# PASSAGE FOURNI

Intervention David Kimelfeld – Conseil métropolitain du 12 décembre 2022

Seul le prononcé fait foi

Monsieur le Président,

Mesdames et Messieurs les élus,

Merci monsieur le Président d’avoir pris l’initiative de cette interruption de séance pour favoriser l’expression de femmes iraniennes.

De nombreux sujets nous divisent mais accompagner avec humilité certes, un peuple qui tente de trouver la liberté nous rassemblent.

Sur un autre champ, Mr le Président je voudrais saluer les organisations syndicales qui ont vu terminé leurs élections professionnelles la semaine dernière et féliciter les nouveaux élus dans les différentes instances.

Cette élection est importante car c’est autour de ces représentants et du résultat que devra se décliner le dialogue social dans notre collectivité.

Il me semble important dans le contexte actuel d’intervenir sur la problématique des mineurs non accompagnés et globalement sur les ambitions de la Métropole en matière d’accueil des populations migrantes. L’actualité récente, avec l’accueil à Toulon des naufragés de l’Ocean Viking, a montré, une fois encore, que ce sujet, complexe, méritait mieux que des postures politiques, postures qui conduisent ces populations à se retrouver otages des manquements institutionnels, ignorant par la même leurs droits fondamentaux

Beaucoup d’entre vous le savent, j’ai eu à cœur, en tant que Président de la Métropole, de porter ce sujet et d’en faire une des priorités de mon mandat. Je l’ai fait, non par idéologie, ni calcul politicien, je l’ai fait parce qu’en arrivant en responsabilité, j’ai constaté que la Métropole ne remplissait pas ses obligations à l’égard de ces jeunes. J’ai constaté, dès mon arrivée, l’impact important que cette problématique des MNA avait sur l’ensemble du dispositif de protection de l’enfance et j’ai considéré que des mesures urgentes devaient être prises. Ces mesures, ce furent d’abord une mobilisation de moyens, plus de 30 M€ sur un budget de 120M€ à l’époque, et ce fut surtout le lancement d’appels à projets permettant des créations de places et un accompagnement spécifique. Le plan que j’ai porté prévoyait 370 places de mises à l’abri, pour répondre à l’urgence impérieuse de sécurité pour ces jeunes qui sollicitaient une prise en charge à l’ASE. Ces places ont été créées dans le cadre d’une procédure d’urgence, avec la mobilisation de l’ensemble des acteurs associatifs de l’ASE. Ces places ont permis, à ce moment-là, de répondre à l’exigence posée par la loi de mettre à l’abri tous les jeunes sollicitant une prise en charge ASE, et ce, avant même leur évaluation.

# DONNÉES ENREGISTRÉES
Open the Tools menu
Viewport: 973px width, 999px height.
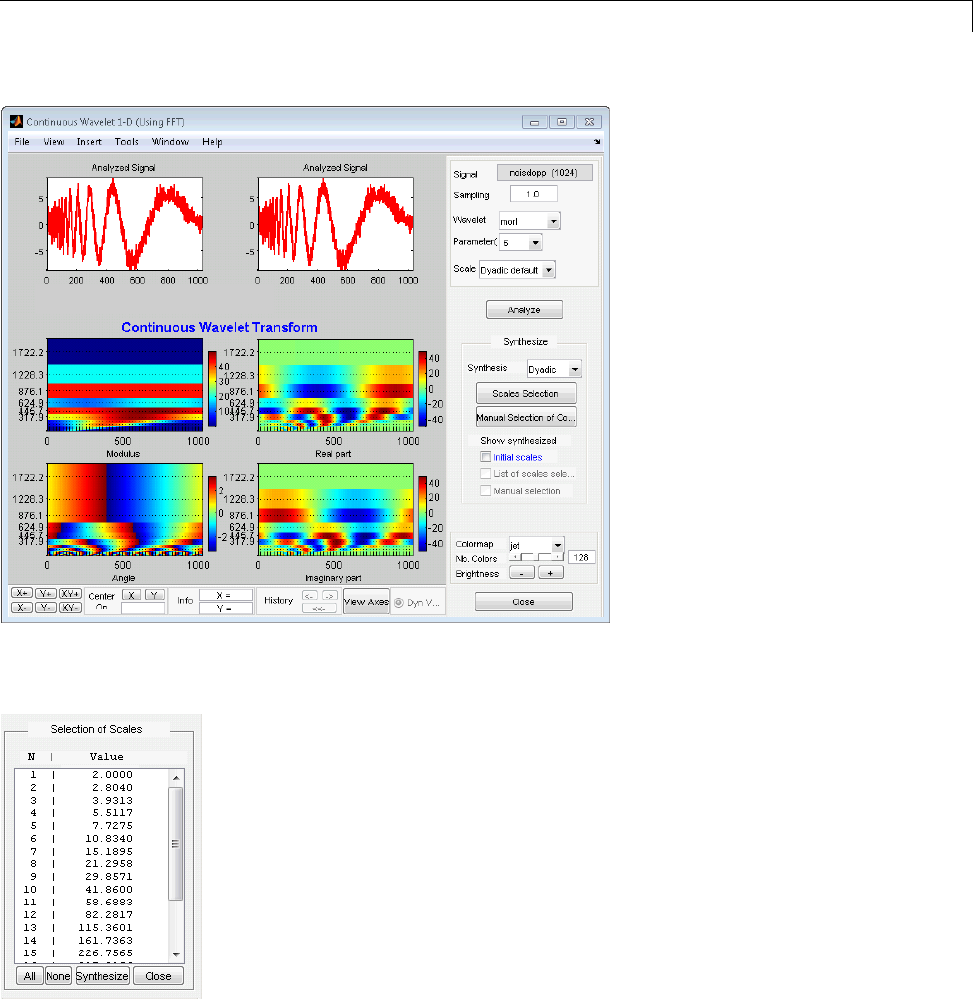pos(126,142)
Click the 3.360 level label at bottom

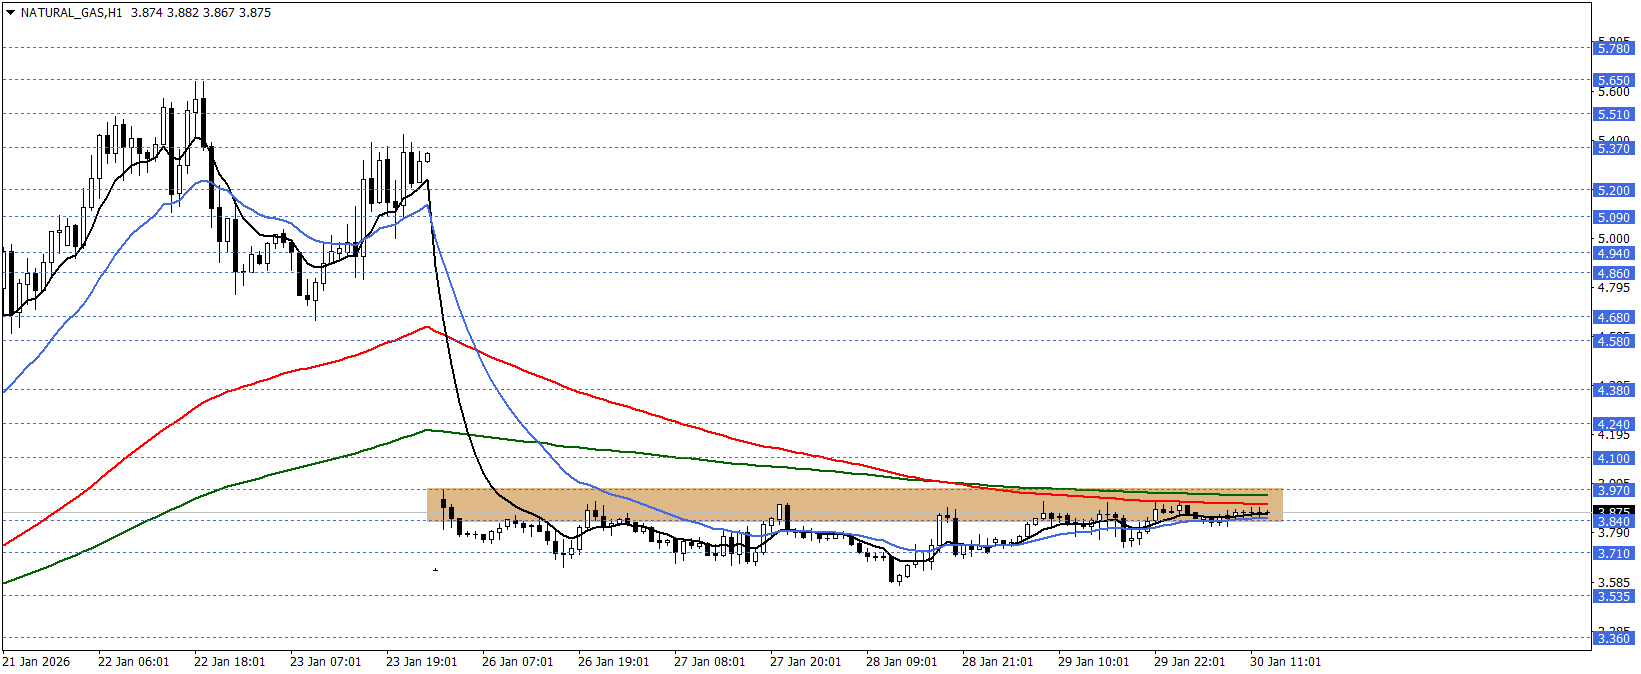(x=1612, y=638)
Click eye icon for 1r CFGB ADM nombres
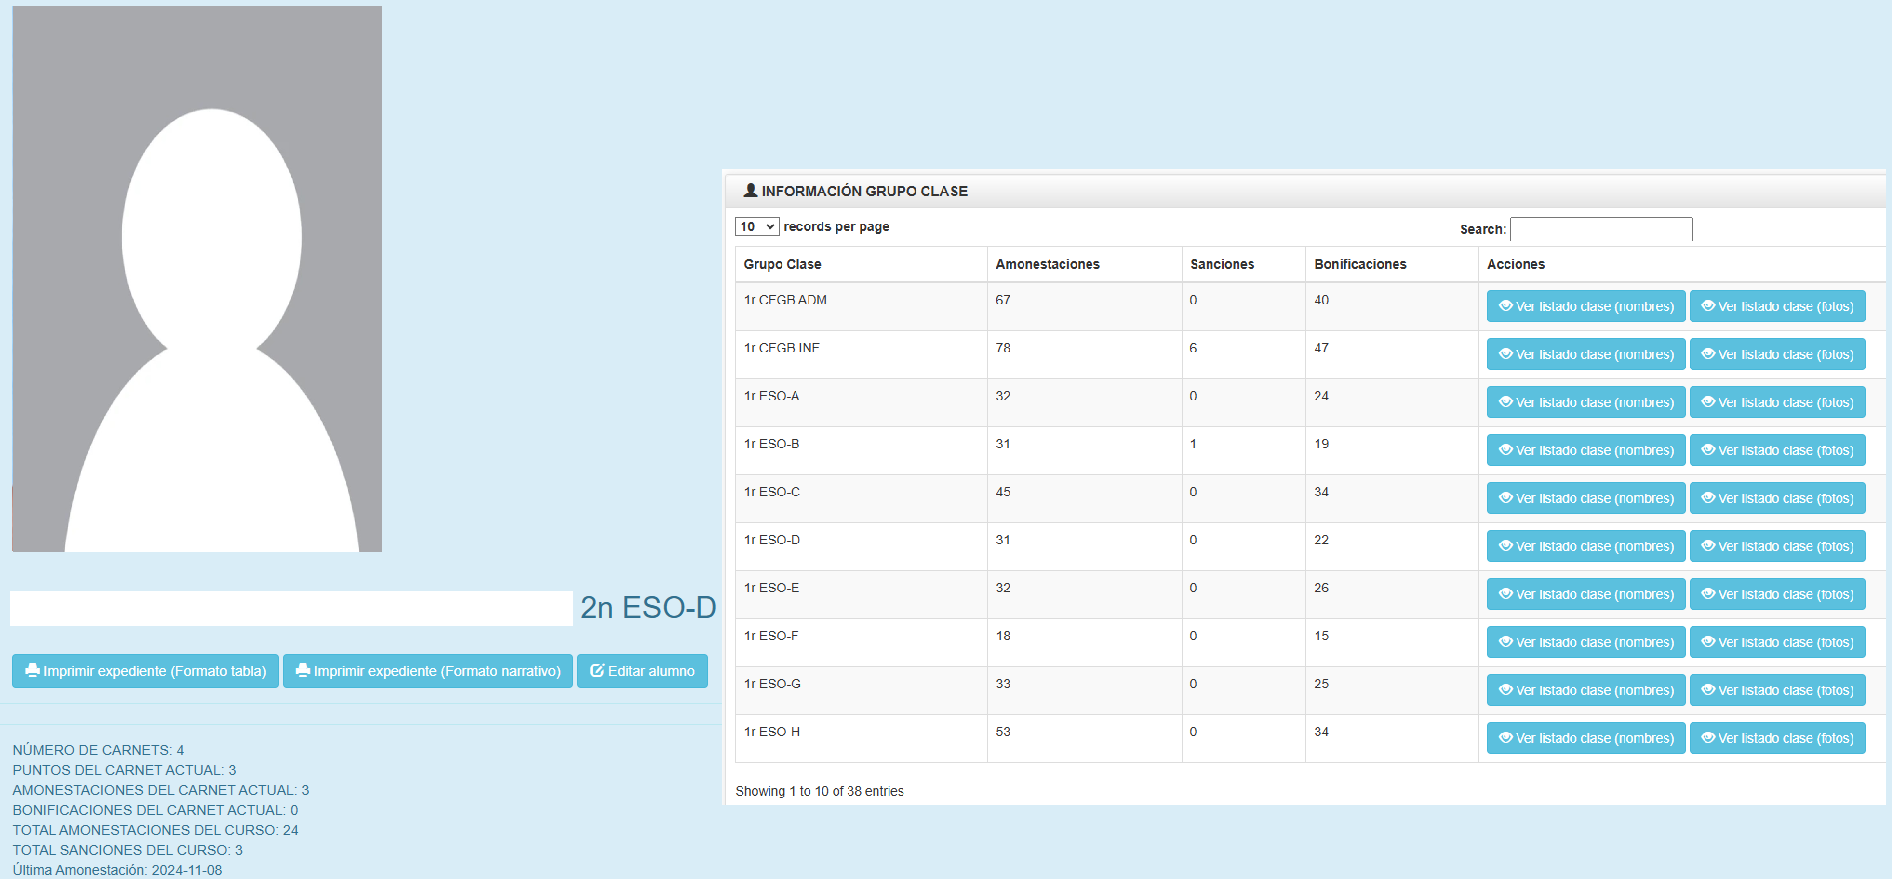Screen dimensions: 1892x879 pyautogui.click(x=1505, y=307)
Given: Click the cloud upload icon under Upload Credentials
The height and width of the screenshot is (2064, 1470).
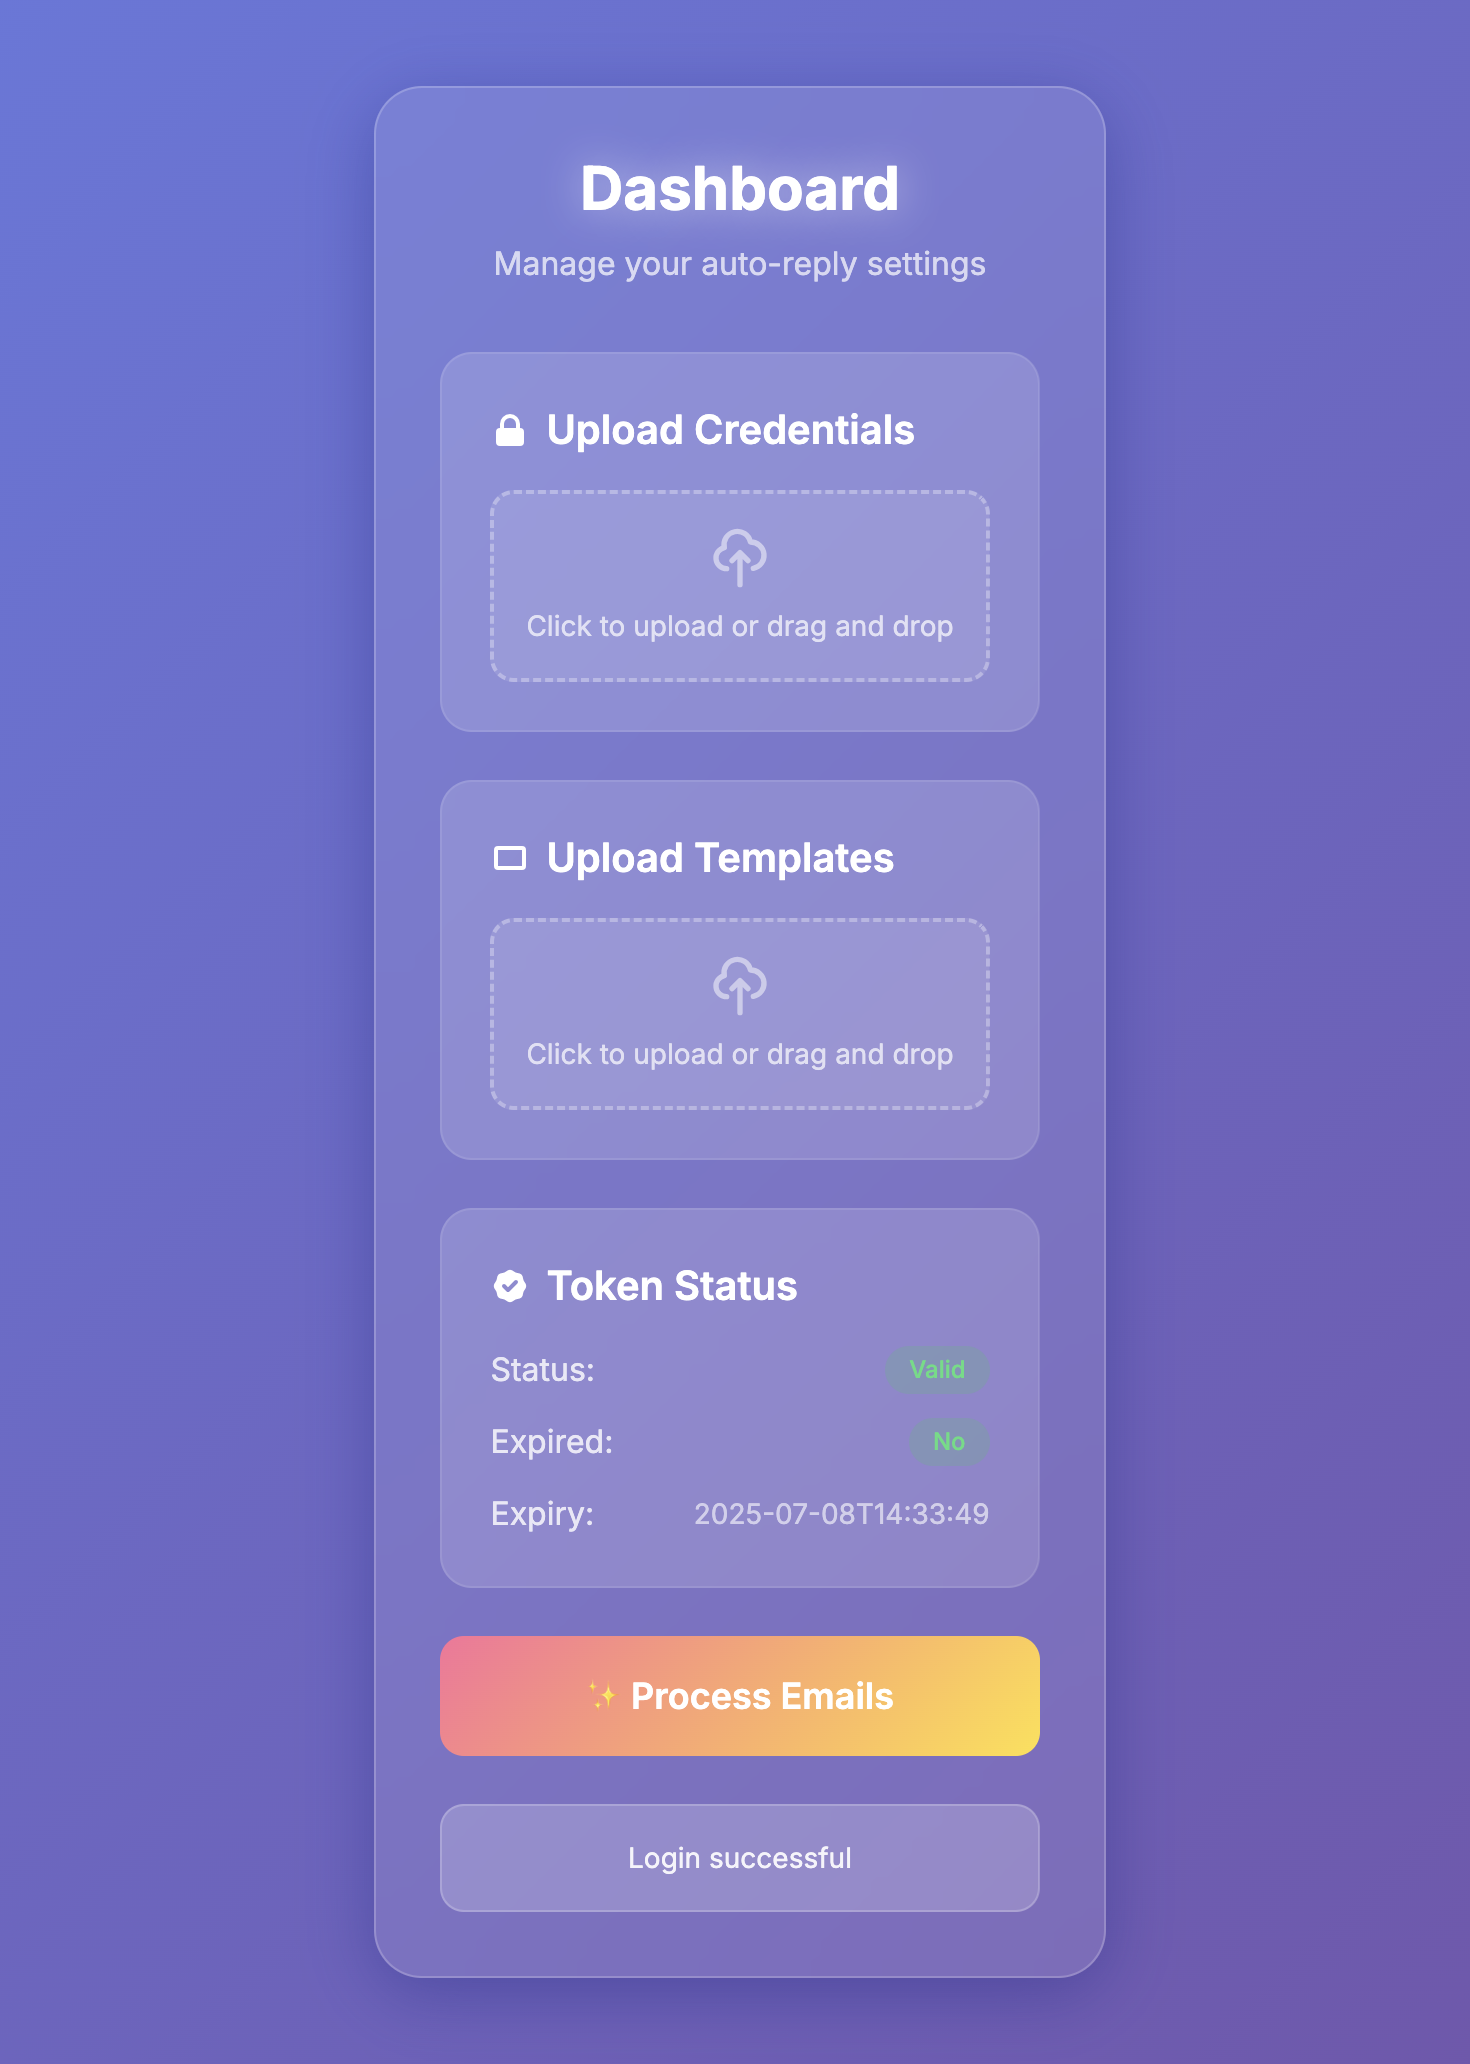Looking at the screenshot, I should pyautogui.click(x=740, y=557).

# L'EXERCICE
D'après le passage fourni :
1. Dans quelle ville les naufragés de l'Ocean Viking ont-ils été accueillis ?
2. Quel montant de moyens a été mobilisé, et sur quel budget à l'époque ?
3. Combien de places de mise à l'abri le plan prévoyait-il ?
Répondez en vous fondant uniquement sur le passage fourni.

# RÉPONSE ATTENDUE
1. À Toulon.
2. Plus de 30 M€, sur un budget de 120 M€.
3. 370 places.